Легенда о железном перстне

       Давным-давно на севере стоял большой город. Располагался он довольно далеко от столицы Империи, так что властитель мира за своё долгое правление ни разу не наведался туда. Оттого этот огромный город был воплощением вечной грязи и нищеты.
       Жил там один сапожник, мужчина лет тридцати. Точного возраста он и сам не знал. На деньги, оставшиеся после смерти родителей, этот сапожник выстроил небольшую мастерскую, и ему сперва казалось, что жизнь быстро наладится, но шли годы, а богатства как не было, так и нет. Таких сапожников по всему городу был не один десяток, и случалось даже, что на столе не было и куска чёрствого хлеба.
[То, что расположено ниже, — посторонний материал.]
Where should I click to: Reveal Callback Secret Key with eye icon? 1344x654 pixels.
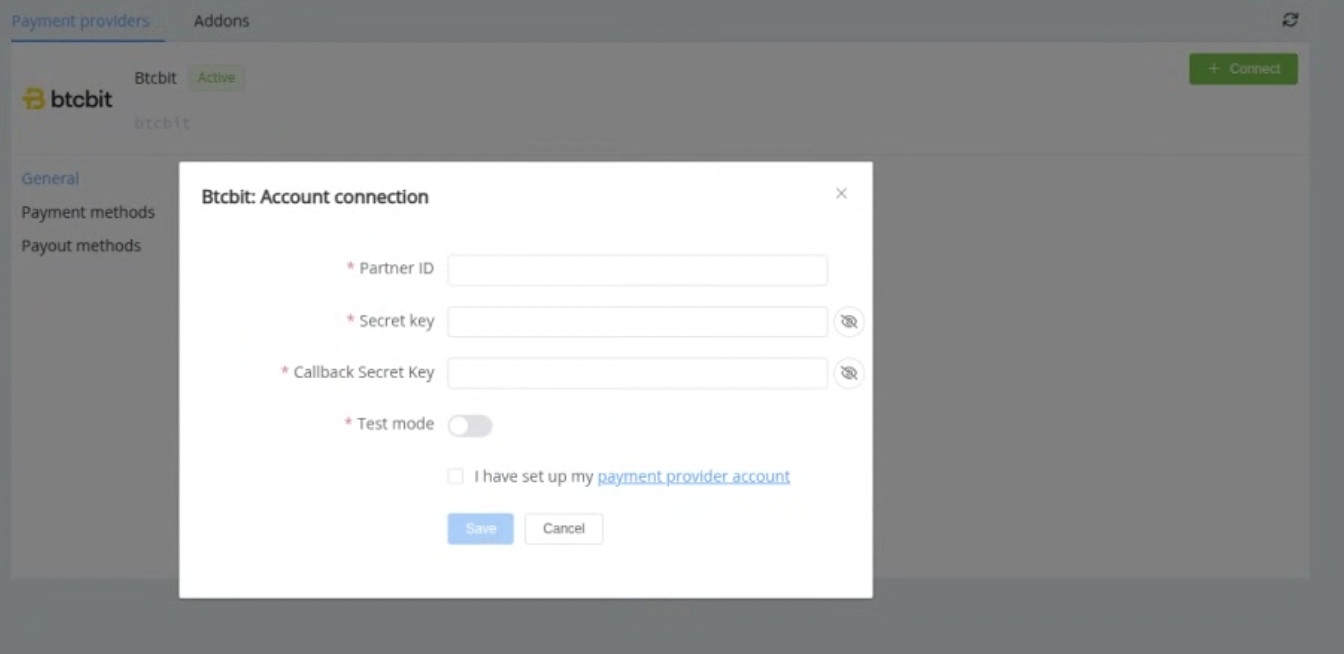[x=849, y=373]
       Черноволосый, среднего роста и крепкий телом, сапожник пользовался неизменным успехом у деревенских женщин, которых он любил приводить в город на ночь, «показать мастерскую». Иногда он приглашал сразу двух, благо жил на окраине города, и звал к себе своего приятеля кузнеца или другого знакомого сапожника – товарища по большой мануфактуре, где в юности оба вкалывали подмастерьями.
       Сегодня кузнец притащил от своего шурина бутыль браги. Оба: и сапожник, и кузнец, были холостяками. Так что если первый не приводил женщин, то второй доставал выпивку. Правда, у кузнеца когда-то была жена, но она скончалась лет пять назад от свирепствовавшей тогда холеры.
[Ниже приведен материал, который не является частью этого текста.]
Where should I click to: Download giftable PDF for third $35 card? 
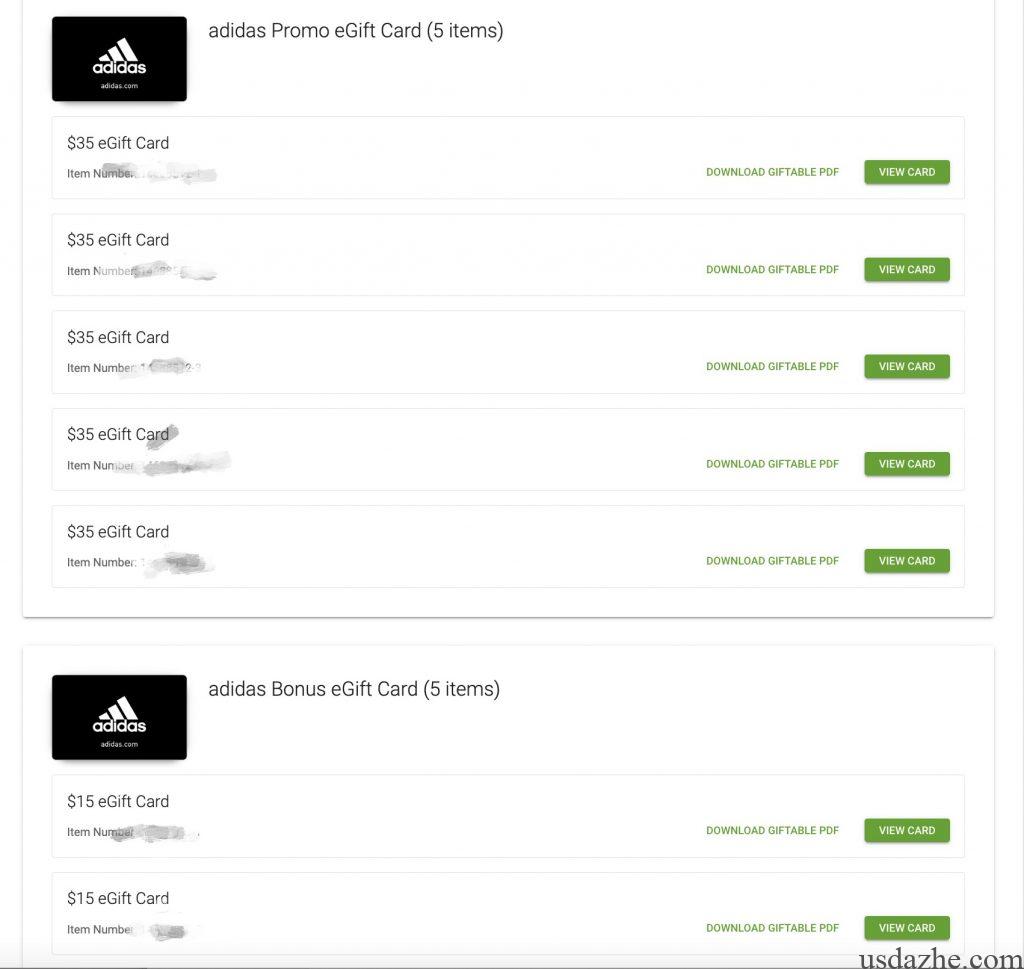pos(772,366)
- А, пёсий хвост, хороша брага!
       Сапожник не ответил, даже не взглянул на приятеля, а с сосредоточенностью пропойцы отхлебнул из своего стакана. Стакан этот, сказать по правде, больше смахивал на бочонок: высотой в два кулака и сколоченный из дощечек, скреплённых двумя ржавыми обручами. Из щелей сочилась брага, но сапожник этого не замечал.
- Хм! У твоего шурина другой и не бывало никогда, - пробормотал он наконец. – Я тебе говорю.
- Хороший человек, - заявил кузнец, отставляя глиняную кружку.
       Хозяин взял большую бутыль из тёмного стекла, служившую в этот вечер главным украшением грязного дощатого стола и, не скупясь, подлил кузнецу.
       Тот кивнул в знак благодарности и припал к кружке.
       На столе мерцал чадящий светильник. Сапожник рыгнул и потянулся к старому глиняному блюду с отколотыми краями – там лежало несколько кусков тёмного хлеба и шесть соломинок зелёного лука.
       Проглотив кусок хлеба, хозяин поморщился.
- В этом дерьме больше глины, чем муки! – злобно выговорил он, хватая стебель лука.
- Угу, - донеслось из кружки кузнеца.
- Да нет, - сапожник несильно стукнул собутыльника по плечу, - ты послушай, что я тебе скажу.
- А, - издал странный звук его товарищ.
- А то, что жизнь у честных работяг хуже, чем у свиней. Тьфу! – хозяин смачно сплюнул в сторону, попав под лавку, стоявшую у стены.
- Что? – буркнул кузнец, стукнув кружкой о дерево столешницы.
- Живём, говорю тебе, хуже свиней, - распалялся сапожник.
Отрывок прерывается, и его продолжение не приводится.